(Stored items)
....................

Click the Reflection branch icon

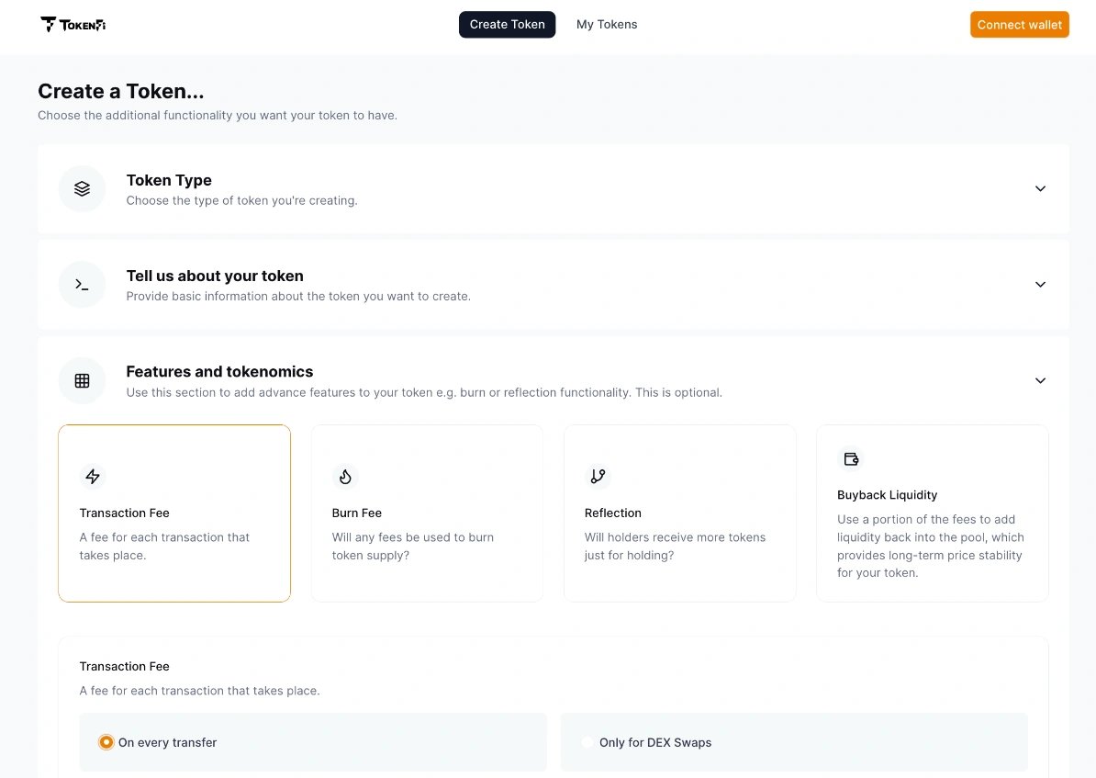coord(598,476)
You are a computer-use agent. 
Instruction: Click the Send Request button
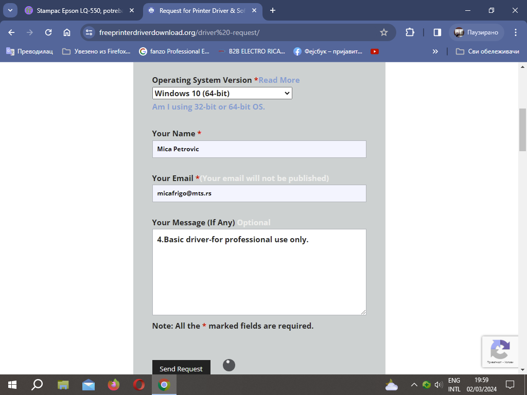tap(181, 368)
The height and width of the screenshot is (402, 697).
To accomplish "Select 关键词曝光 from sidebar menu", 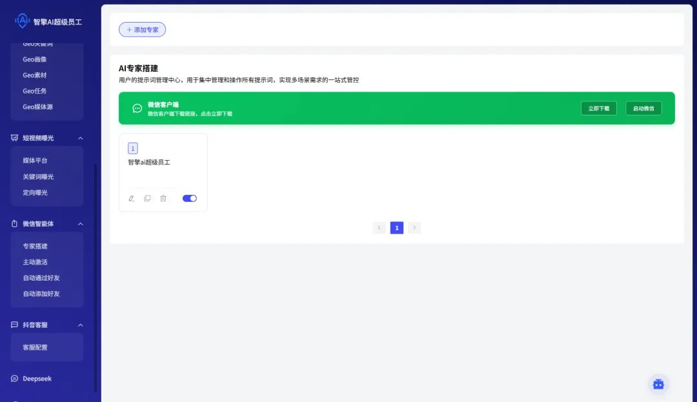I will pyautogui.click(x=39, y=177).
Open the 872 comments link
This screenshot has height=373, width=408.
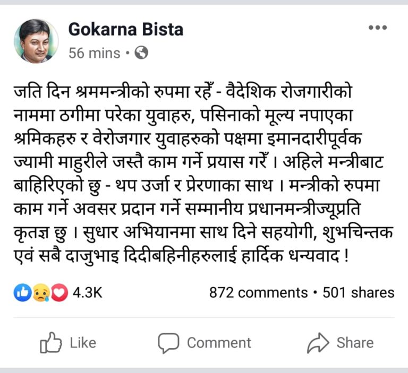[x=258, y=293]
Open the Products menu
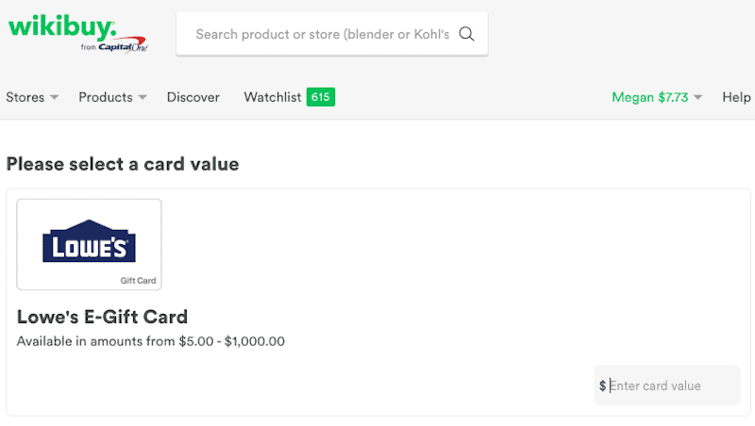 point(105,97)
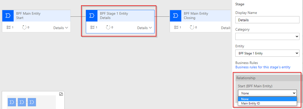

....................

**Task to complete:**
Give back exactly the lines from the line with "Open the 872 comments link" through the final line of the entries above, and keep pictures out of the copy.

**Completed exercise:**
Open the 872 comments link
This screenshot has height=373, width=408.
[x=258, y=293]
Open the Products menu
 point(105,97)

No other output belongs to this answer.